Trapos y alces

Un trapo que volaba bajo pasó cerca de un alce. El trapo lo ignoró, pero el alce resultó hipnotizado por sus movimientos fluidos, por sus respuestas al viento, por su intrincada elegancia para tocar el suelo lo menos posible.
El alce lo miró fijo. No quería perderlo de vista. Nunca se había topado con una cosa así. Estaba habituado al movimiento de las hojas de los árboles con el viento, y le parecía hermoso, pero ahora estaba viendo una nueva criatura, no fija sino libre. Se movía de maneras que el alce no podía alcanzar. Era la ventaja de tener muy poca sustancia.

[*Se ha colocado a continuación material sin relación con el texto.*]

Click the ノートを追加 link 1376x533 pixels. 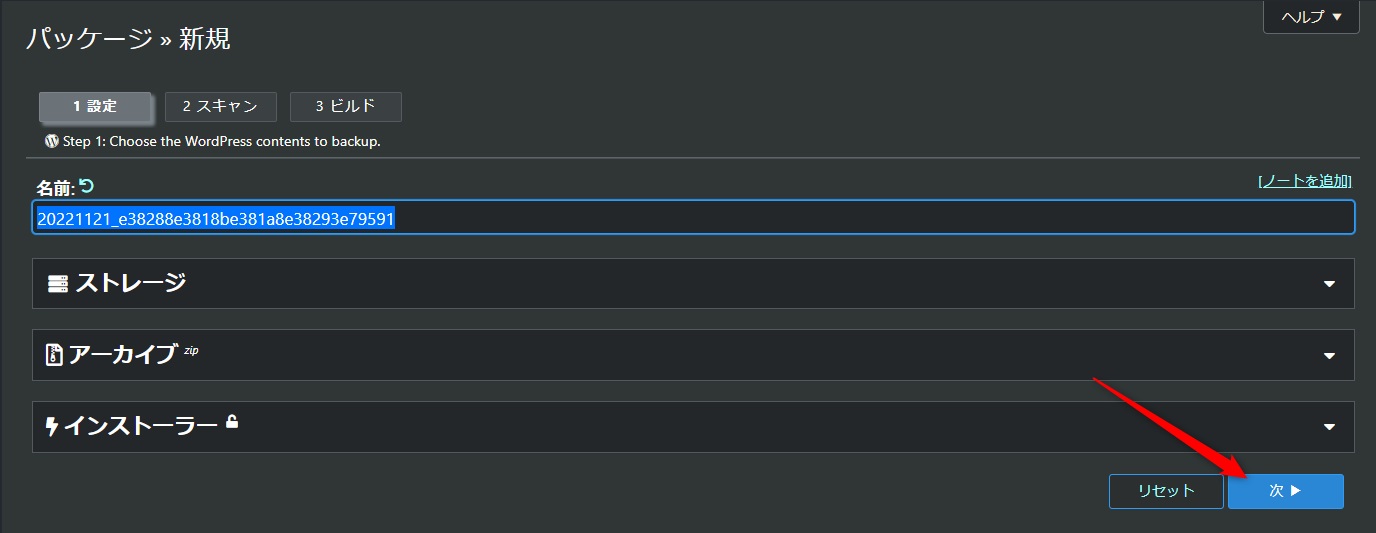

El trapo estaba ahí, sin intenciones propias, respondiendo sólo a las sutilezas atmosféricas. Se levantaba, se caía, rodaba, giraba, se sacudía, subía y bajaba, subía y bajaba, coloreaba el contorno del césped al trepar las colinas.
El alce lo miraba sin saber qué hacer. Se vio en tentación. ¿Lo iba a buscar para engancharlo en sus cuernos y tenerlo para siempre con él? Si lo hacía, el trapo perdería la fluidez del movimiento, su principal atractivo. En cambio, si lo dejaba así, el trapo tarde o temprano se iría a otra parte, así como había llegado hasta ahí.
Por lo pronto, el viento mantenía al trapo a la vista del alce, que tenía que prestar mucha atención para no perderlo. En un momento, volvió hacia el lugar de donde había venido, y fue demasiado rápido como para que el alce lo pudiera alcanzar. Creyó haberlo perdido para siempre. Pero segundos después volvió, acompañado por otro trapo, que traía otro alce. Ambos se ignoraron. Estaban muy ocupados mirando cada uno a su trapo.
Poco después se hizo presente una bolsa de polietileno, que también fluía con el viento, y no tenía ningún alce que la siguiera. La bolsa se integró al movimiento de los trapos, y pronto fueron tres cuerpos los que danzaban en el césped, vigilados por los alces, que no permitían que ningún animal se acercara.
Sin embargo, la bolsa tenía intereses siniestros. Con disimulo, se acercó a cada uno de los trapos y los capturó. Pasaron a formar un bollo dentro de la bolsa, que cayó al suelo debido al peso total. Los alces corrieron a rescatar cada uno a su trapo, y al llegar a la bolsa sus cornamentas chocaron. Se produjo un gran estruendo, y en la confusión la bolsa levantó velocidad. Los alces, ahora unidos por sus cuernos, no podían hacer nada hasta zafarse.
Coordinaron sus movimientos para poder salir de esa situación, pero era difícil. Parecía que estaban peleando, pero estaban tratando de separarse. Nunca se habían visto con esa necesidad, y por eso no sabían hacerlo. Debieron improvisar, sabiendo que corrían el riesgo de que la bolsa se llevara para siempre a sus trapos.
Por eso cometieron un error de cálculo, y en un movimiento brusco lograron separarse, pero ambos perdieron su cornamenta. Se acercaron con sus cabezas vacías hacia la bolsa, e intentaron despedazarla, pero ya no tenían los cuernos. La destruyeron con los dientes, y así rescataron a los trapos. Cuando los vieron fuera de la bolsa, los acariciaron. Los trapos respectivos se unieron a las cabezas aún sangrantes, y desde ese día se convirtieron en graciosas crestas que reemplazaron a los cuernos.